The Rando Racer

Name: Katie Brooks Age: 60 Lives in: Dorset Occupation: Owner, Vermont Wood Pellet Company Family: Husband, Chris; Sons, Austen and Oliver Primary sports: Skiing, uphill endurance racing.

Katie Brooks admits she often gets lapped in the Northeast Rando Race Series, but she doesn’t let that bother her. A former press secretary at the White House and an owner of Vermont Pellet Company, she gets a runner’s high from skinning to the top of the mountain and a reminder of her racing past as she skis down. Brooks hopes to pass on her love of the sport to other women and girls as a regional coordinator for the She Jumps program.

VS: How did you get into randonnee racing?

KB: I belong to the Dorset Hiking Club and we go out hiking every Sunday. I used to get frustrated in the winter when I was on snowshoes. I could get to the top as fast as the people on skins and skis, but they would speed past me on the way down. John and Marilyn Hand introduced me to the gear ten years ago.  I’ve been doing all the races in the Northeast Rando Race Series ever since, ­though two years ago I broke a rib when my dog decided to jump in front of me and last year I broke three ribs when I tripped during my turn to bring beer to ski patrol.

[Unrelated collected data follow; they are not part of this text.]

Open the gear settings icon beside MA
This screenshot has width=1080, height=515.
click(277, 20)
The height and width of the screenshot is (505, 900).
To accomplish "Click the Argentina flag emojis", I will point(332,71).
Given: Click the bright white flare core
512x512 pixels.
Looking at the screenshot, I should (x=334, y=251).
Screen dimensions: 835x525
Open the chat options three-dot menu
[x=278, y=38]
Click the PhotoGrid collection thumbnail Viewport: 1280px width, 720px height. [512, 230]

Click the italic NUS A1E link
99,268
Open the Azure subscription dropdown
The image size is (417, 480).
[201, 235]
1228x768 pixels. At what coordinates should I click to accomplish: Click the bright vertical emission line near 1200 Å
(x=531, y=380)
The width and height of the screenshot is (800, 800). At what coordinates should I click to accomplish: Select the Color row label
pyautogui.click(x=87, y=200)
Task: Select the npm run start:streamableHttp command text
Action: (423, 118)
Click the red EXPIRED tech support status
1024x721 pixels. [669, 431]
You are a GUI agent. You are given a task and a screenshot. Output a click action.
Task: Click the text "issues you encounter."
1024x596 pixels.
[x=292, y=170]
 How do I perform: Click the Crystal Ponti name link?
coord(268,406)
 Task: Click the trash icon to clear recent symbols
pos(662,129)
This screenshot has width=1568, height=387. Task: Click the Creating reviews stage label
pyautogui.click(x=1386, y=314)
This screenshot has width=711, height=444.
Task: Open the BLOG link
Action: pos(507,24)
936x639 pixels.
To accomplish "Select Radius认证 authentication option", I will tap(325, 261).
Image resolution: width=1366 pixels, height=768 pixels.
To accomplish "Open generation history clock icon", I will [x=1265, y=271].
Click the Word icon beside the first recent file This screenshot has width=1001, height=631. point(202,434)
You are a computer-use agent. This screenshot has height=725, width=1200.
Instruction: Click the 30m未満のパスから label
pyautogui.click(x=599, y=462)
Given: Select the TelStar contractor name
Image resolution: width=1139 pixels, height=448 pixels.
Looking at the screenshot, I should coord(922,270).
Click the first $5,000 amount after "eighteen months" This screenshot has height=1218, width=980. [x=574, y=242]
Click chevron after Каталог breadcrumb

VS: What do you love about it?

KB: I think it’s the same feeling that people who run get. You just get in a pace  that is really hard for the first ten minutes but once you get going it’s fun and it feels so good to get to the summit. Most of my competitors are runners and they can beat me on the uphill, but they have really skinny skis so I can generally outski them. I’m not in it for speed, but for the exercise and the thrill I get from racing. There is also a great sense of camaraderie. When the other racers pass me they say, “good job, good job.”

VS: Is there any special training?

KB: For me, training means hiking peaks all summer and fall. Ascending alone is magical. The woods are alive and always changing as I pass by the big stands, the low brush, the forest beds, always changing color and form. I can hear  the wind and the birds and the sounds I make gliding with skis or stepping with boots on rock, ice, and fresh snow. I make note of the smells and the coolness as I get close to the top. The balsam and pine smells are especially welcoming.

VS: Have you seen the sport grow?

KB: Over the past three years I’ll look at the roster of the U.S. Ski Mountaineering Association and there are so many more people. I used to win first place for women in all the races because there were no other women, but now there are women moving to New England from out West and they do things like all-night mountaineering races and they’re really fast. I’ve learned a lot from them.

VS: How do you keep from overheating in a rando race?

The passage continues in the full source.